Fun fact: There is no 4th Amendment outside of customs control. They can sieze/image/keep indefinitely your laptop if they want, for any reason—or none at all.

It kinda grinds at my craw a little. And while I have nothing nefarious on my Macbook, I also rather need it on a day-to-day basis. So for those two reasons I was hellbent on finding a good, laptopless backup solution.

My Passport Wireless

The Western Digital My Passport Wireless USB 3.0 hard drive comes in a 1TB ($165) and a 2TB ($179) size. It is a little more expensive than a typical hard drive, but then this thing is no typical hard drive.

First, it's self-powered. Boots up at the touch of a button with a stated 6 hours of internal battery run time, if for some reason you just leave it running full-time. Recharge is via standard USB.

Second, it'll support up to 8 devices as a wireless storage hub. You can also stream music/movies/pics to your mobile device. But I don't really care about any of that.

Here's what I love about it: it has a built-in SD slot and will sync/back up all of your SD cards at the press of a button. And it has (so far) been rock solid reliable for me.

One caveat: it's no speed demon. Stick your card in, let it mount, press the button and go take a shower. But it will back up, and it will give you an LED status light to tell you it has done so.

This one feature (mass backup) makes it worth it's small weight in gold to me. It is a godsend on the road, and frees me from needing a laptop. From now on (most of the time) I'll be traveling without my MacBook, and just using my iPhone to surf and stay in touch. It's far more portable. And being unlocked, I can just swap SIMs when I get to my destination.

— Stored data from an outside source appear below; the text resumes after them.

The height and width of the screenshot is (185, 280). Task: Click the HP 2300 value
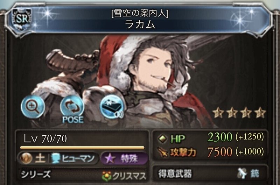(220, 137)
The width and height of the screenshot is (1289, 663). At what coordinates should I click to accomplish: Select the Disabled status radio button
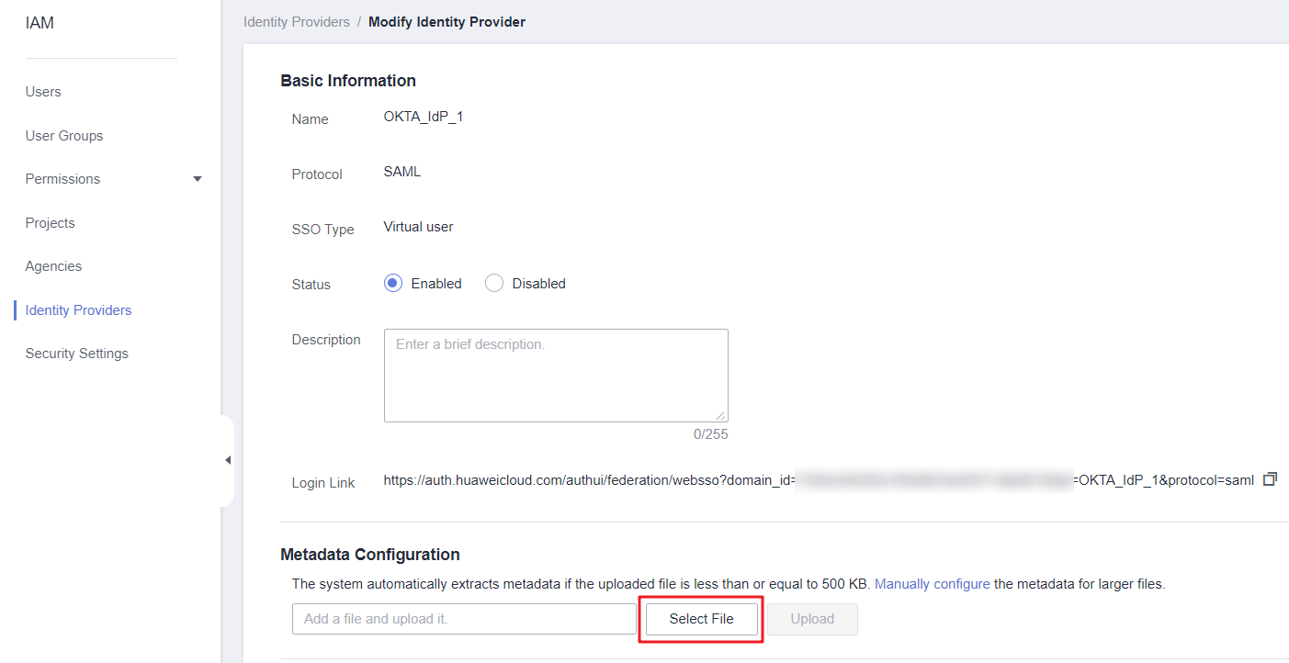pyautogui.click(x=494, y=283)
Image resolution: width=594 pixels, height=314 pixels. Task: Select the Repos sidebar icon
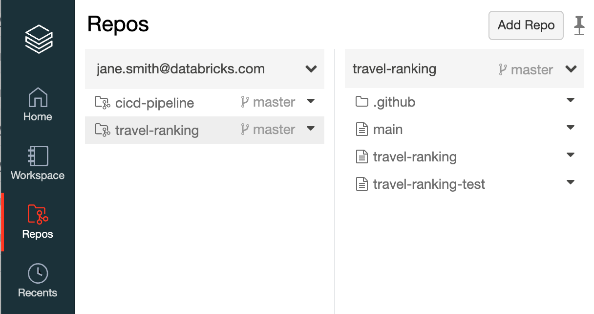(38, 215)
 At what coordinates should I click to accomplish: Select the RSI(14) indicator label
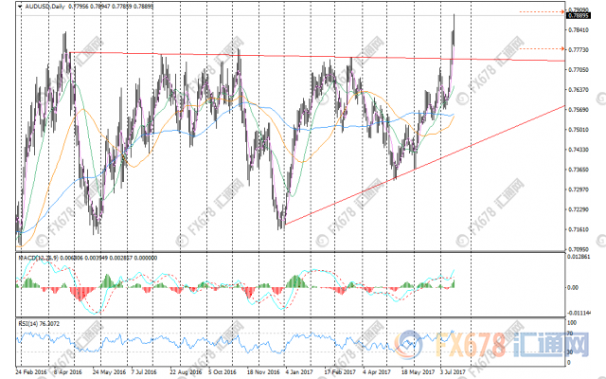point(30,322)
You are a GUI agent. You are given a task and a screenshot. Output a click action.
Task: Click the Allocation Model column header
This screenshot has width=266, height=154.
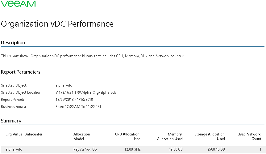pyautogui.click(x=81, y=136)
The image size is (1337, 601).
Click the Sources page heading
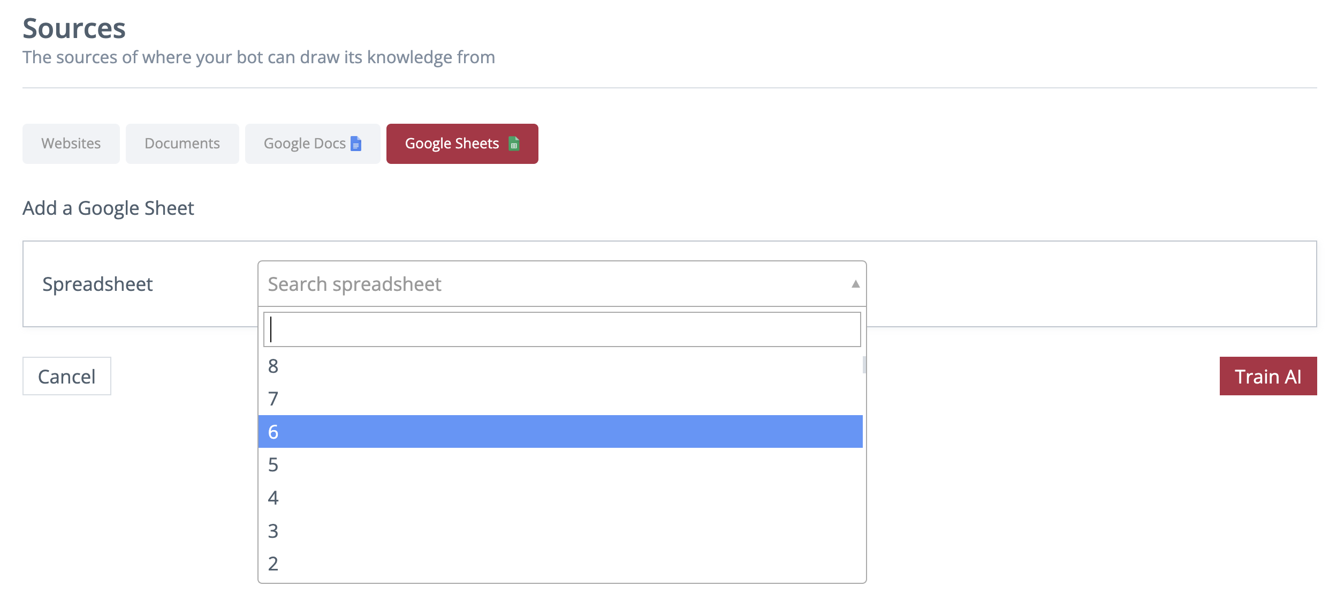tap(74, 28)
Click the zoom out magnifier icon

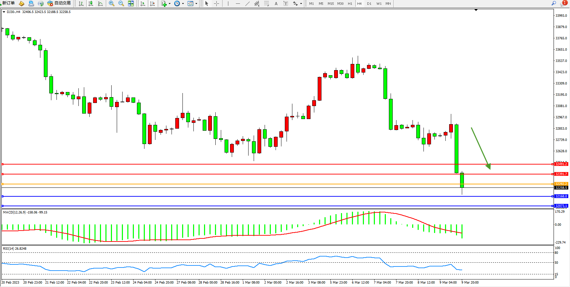tap(121, 3)
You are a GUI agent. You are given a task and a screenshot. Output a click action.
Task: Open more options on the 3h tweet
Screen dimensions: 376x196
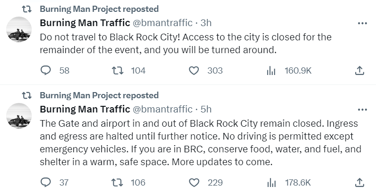point(362,23)
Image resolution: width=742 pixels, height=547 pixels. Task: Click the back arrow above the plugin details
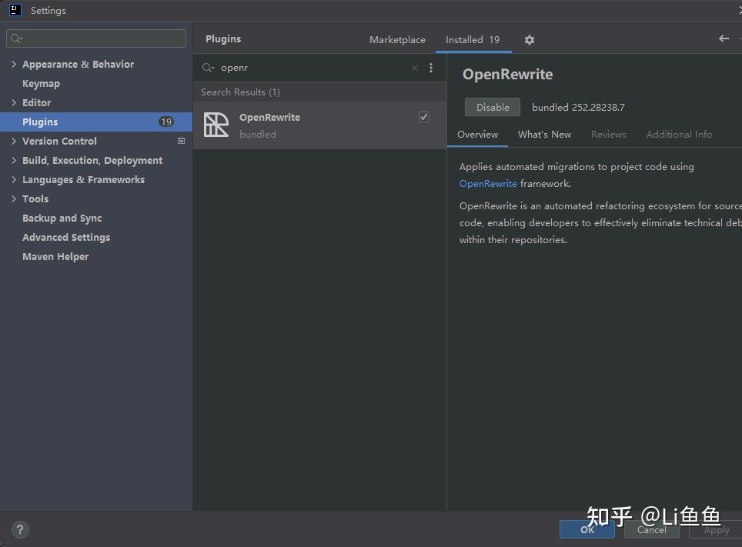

Between my SD cards (which I do not erase, as they are both tiny and cheap) and this HD, I feel very good about my full-shoot backup situation. But for my edits and selects, I do like to employ a couple of other layers. Fortunately, these backups do not have to add any weight to my pack.

Typically, I'll use the Fuji app to wirelessly move a ~50-photo "fat" edit to my phone at full-res. If you shoot any wi-fi-enabled Fuji X, that app is wonderful for another layer of safety. So that's three separate locations now, for that level of edited photos.

Finally, I'll email to myself what I consider (at first glance at least) to be my likely final selects. Figure a dozen photos or so, usually. The ones I can't live without? They live in the cloud.

So if my plane goes down it'll be like, "Yes, yes, it was very sad. But did you see that one last tight horizontal portrait he made? Sublime. He had emailed it to himself..."

A Couple of Other Doohickeys

And speaking of travel gear, if you look at the photo at top you'll see a two other pocket-sized gadgets that are invaluable to me on the road.

At far right, an Innogie USB power bank ($12) that'll give me a full charge (and then some) on my iPhone 6.

UPDATE: Since this post was written, USB batteries have evolved quickly. Rather than the one mentioned above, I now suggest this $15 marvel. Several full iPhone 6/6s charges, 2-amp charging speed for quick top-ups. A much better deal, IMO.

Next to that is an Anker 5-port, high-power, auto-sensing USB charging hub. (Current version here: $24). This thing rocks. Not only will it juice up my iPhone, FitBit, wireless drive and battery bank all at once, but it is fast. It'll charge my phone twice as fast as the factory-supplied nub. For $24, a no-brainer.

In this post:

Western Digital My Passport Wireless HD
Innogie USB battery bank ($12)
Anker 5-port USB charging hub ($15)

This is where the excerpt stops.